Segment Start: Given data

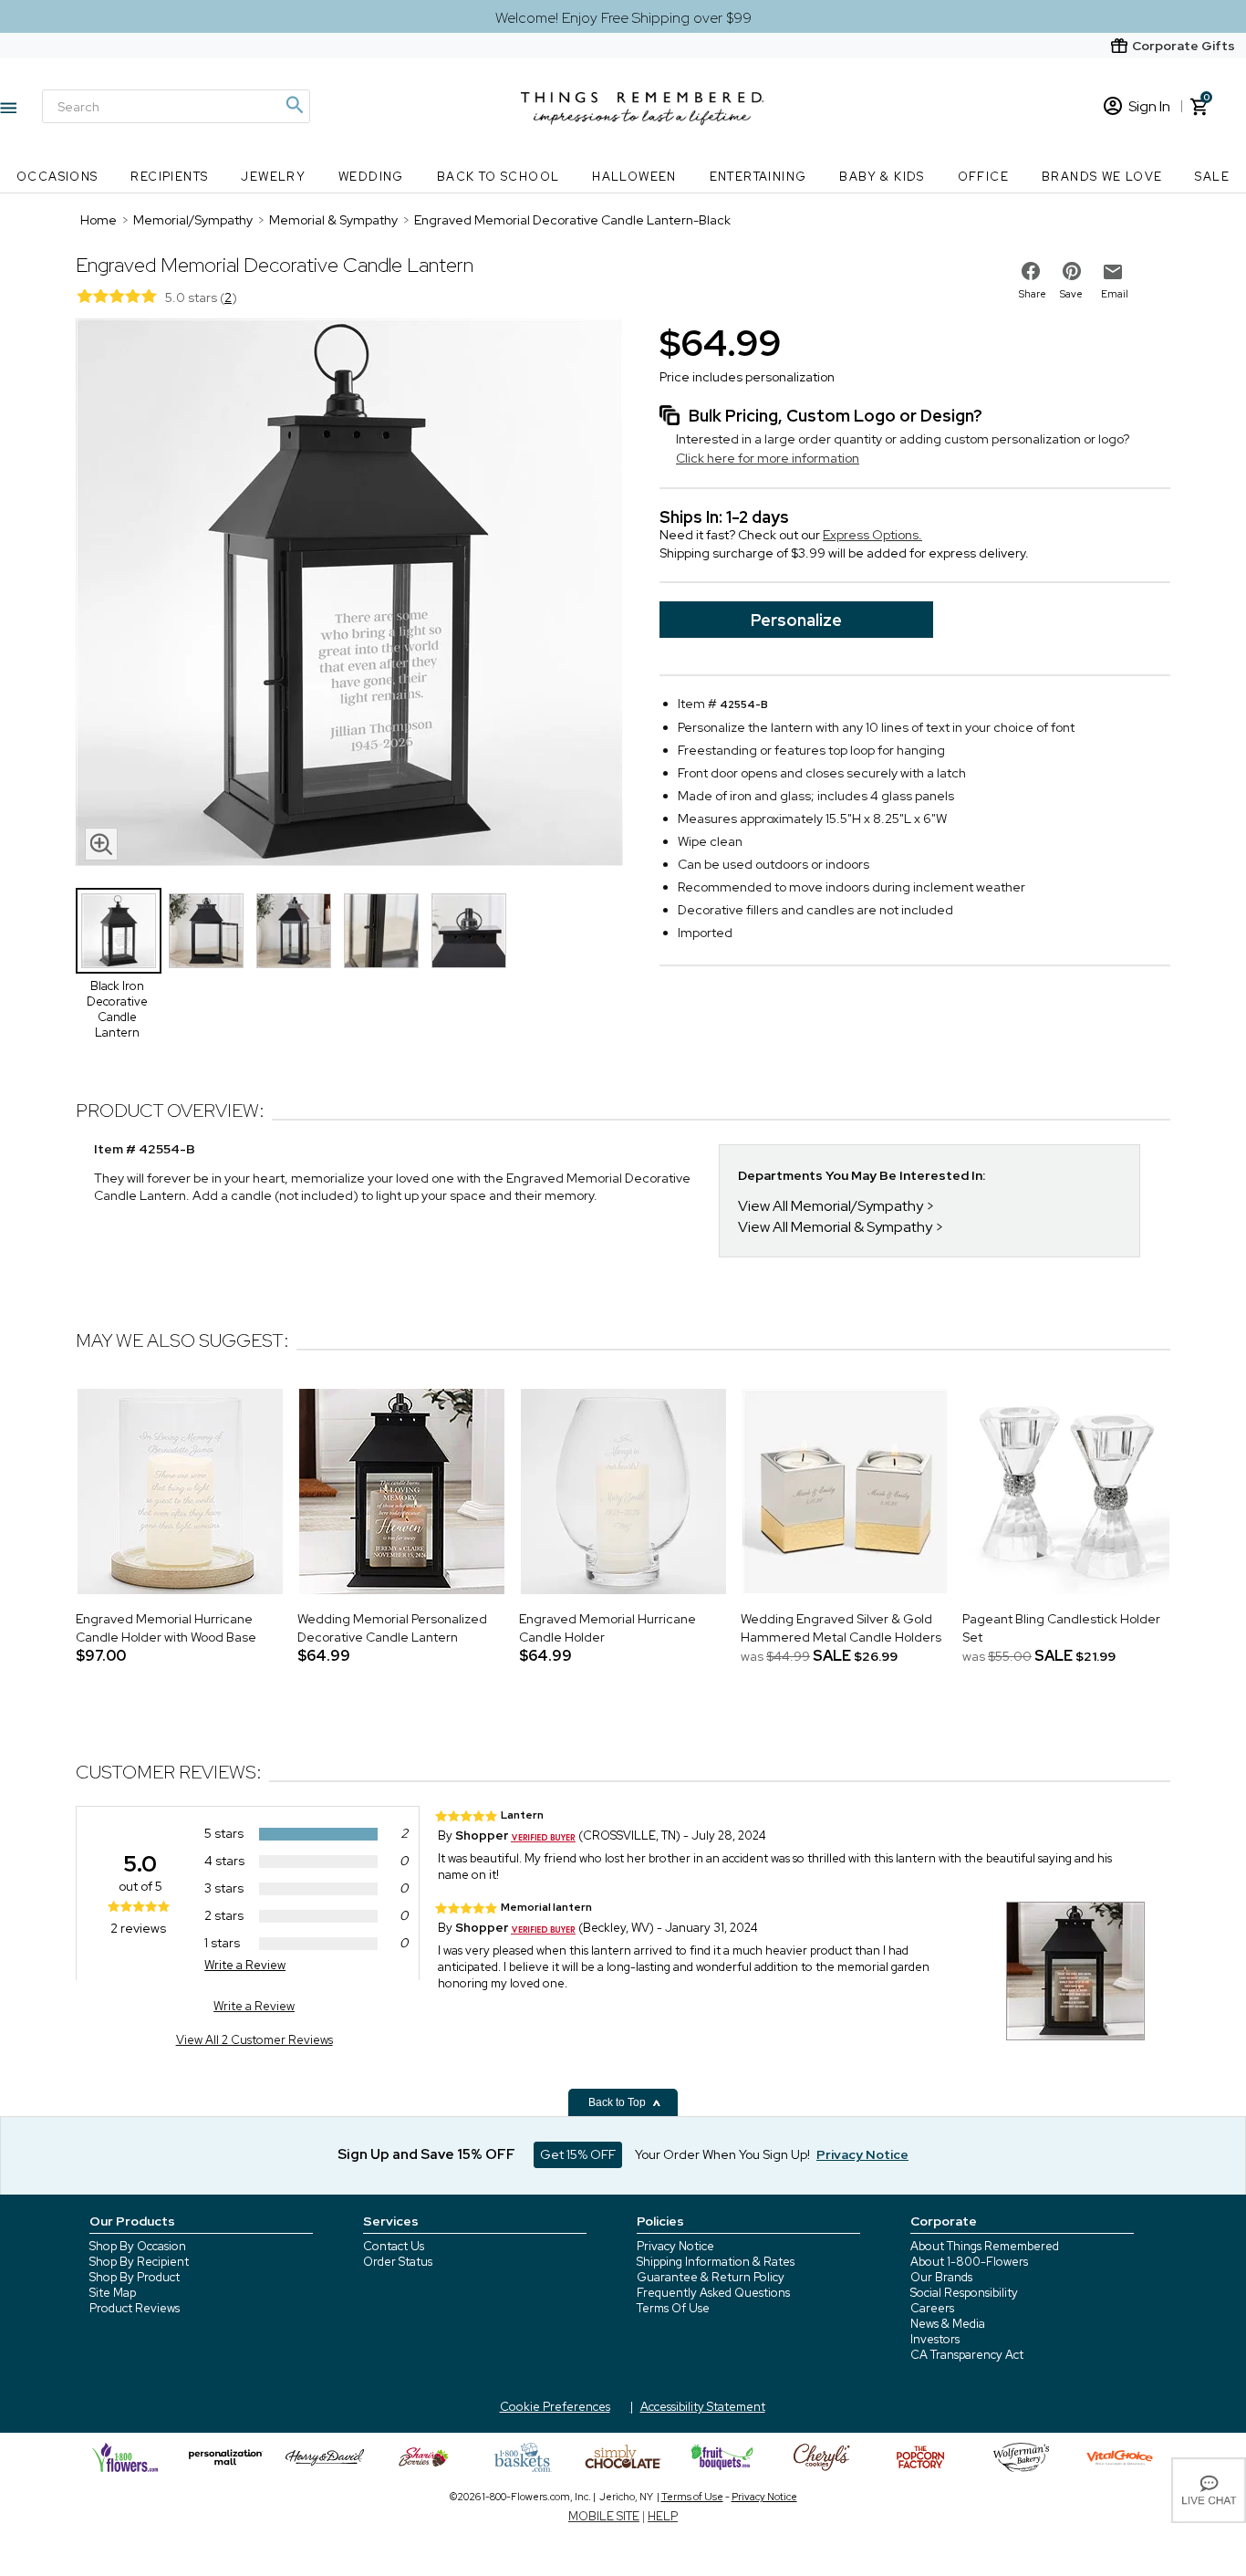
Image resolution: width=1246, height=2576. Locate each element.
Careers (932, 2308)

Segment End: Given data
Segment Start: Given data

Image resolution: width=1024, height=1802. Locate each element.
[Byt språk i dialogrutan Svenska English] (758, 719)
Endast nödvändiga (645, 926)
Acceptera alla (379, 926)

Segment End: Given data
Segment Start: Given data

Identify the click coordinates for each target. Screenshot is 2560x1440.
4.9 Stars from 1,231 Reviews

Segment End: Given data

* **Goal of the exercise**:
Give only the lines from the one holding "Image resolution: width=1246, height=2576." through the one holding "Careers (932, 2308)", each restated exactly as it appears above.

* **Exercise response**:
Image resolution: width=1246, height=2576. Locate each element.
Careers (932, 2308)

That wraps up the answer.